**REQUIRED ACTION**
Write out exactly the lines from the one holding "Start voice search with microphone icon" to the last line of the entries, both ends included and nothing else, without the pictures.

**DATASET**
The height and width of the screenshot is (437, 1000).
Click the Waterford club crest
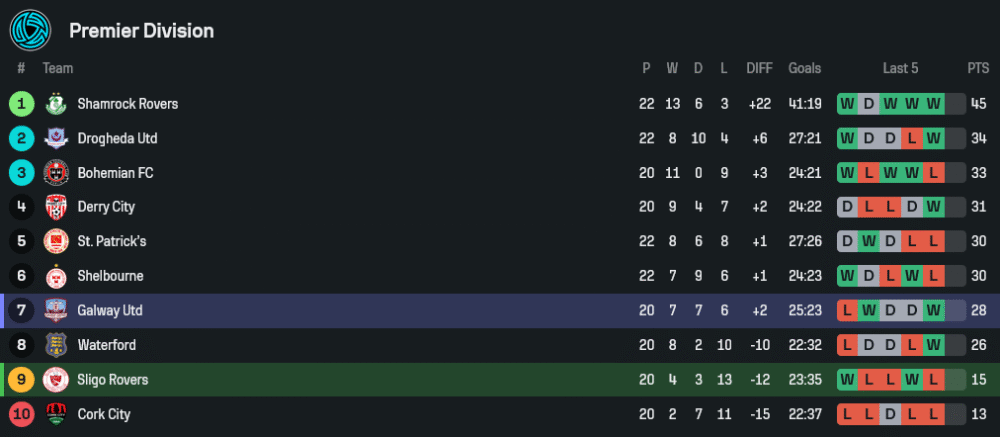pos(56,345)
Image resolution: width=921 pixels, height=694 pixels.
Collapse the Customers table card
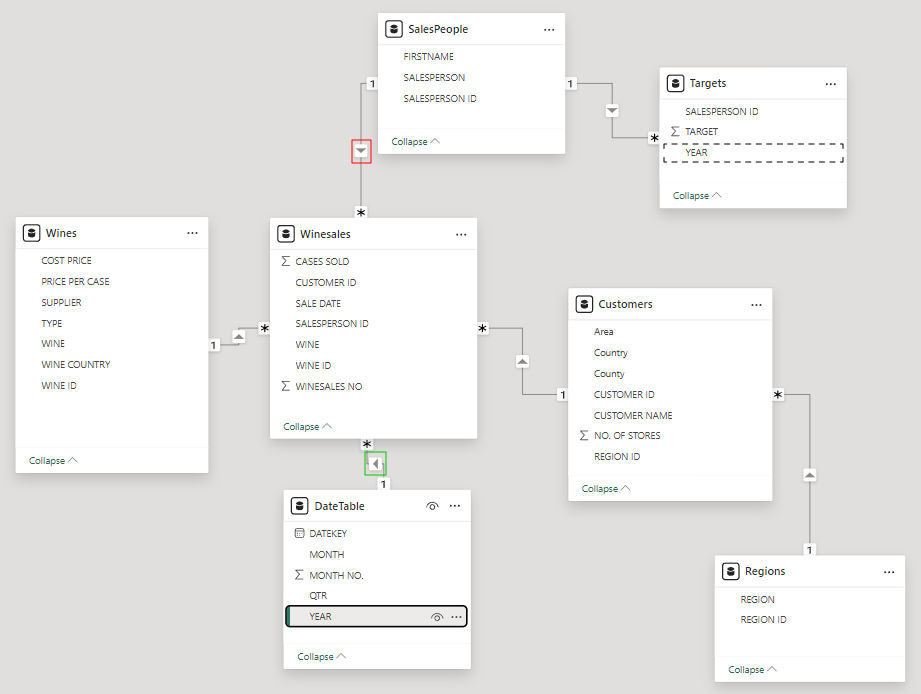(x=606, y=489)
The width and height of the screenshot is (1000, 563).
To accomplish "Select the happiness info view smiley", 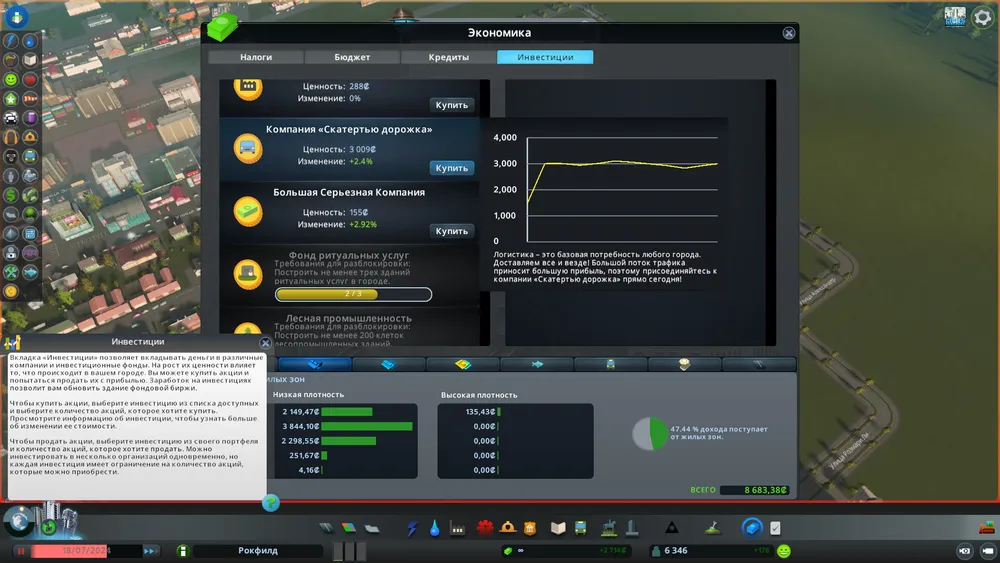I will [11, 79].
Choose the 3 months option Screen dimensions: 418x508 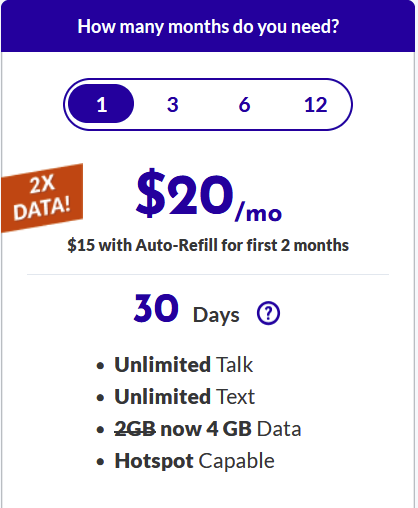[173, 105]
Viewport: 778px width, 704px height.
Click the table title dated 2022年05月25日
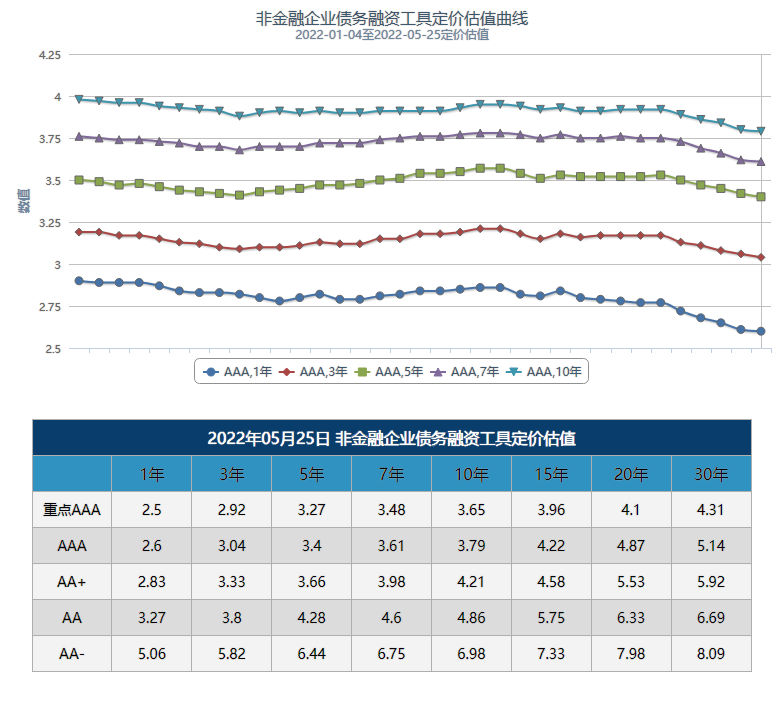(391, 438)
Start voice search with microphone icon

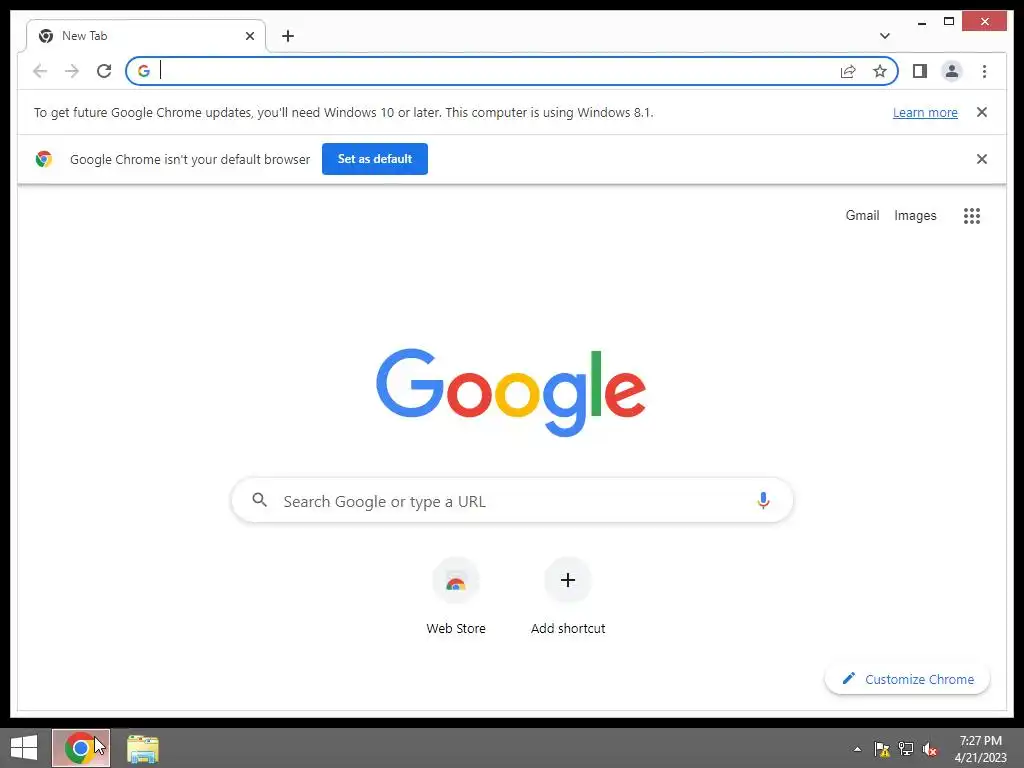(x=763, y=501)
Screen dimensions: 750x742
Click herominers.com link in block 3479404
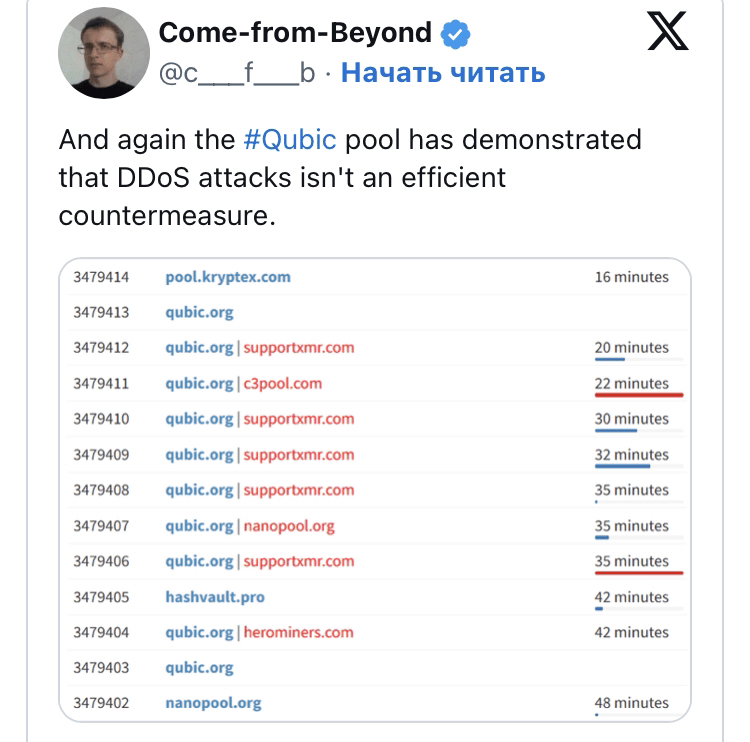point(298,632)
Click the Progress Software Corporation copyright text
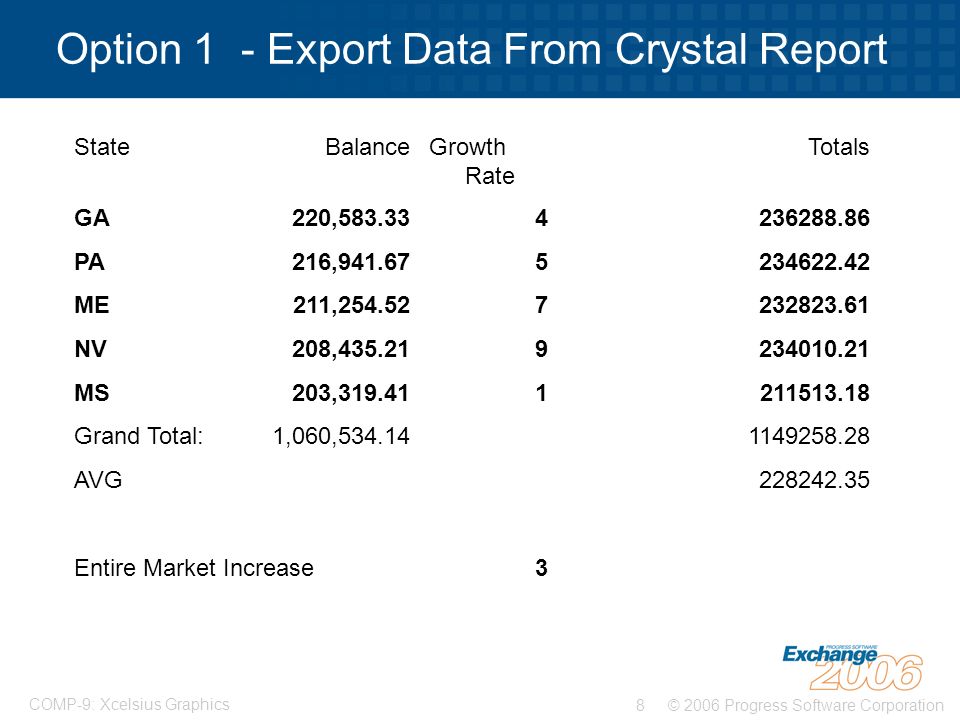The image size is (960, 720). (x=805, y=705)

**FINAL ANSWER**
Start voice search with microphone icon

(x=763, y=501)
Screen dimensions: 750x742
Click herominers.com link in block 3479404
point(298,632)
Click the Progress Software Corporation copyright text
The image size is (960, 720). (x=805, y=705)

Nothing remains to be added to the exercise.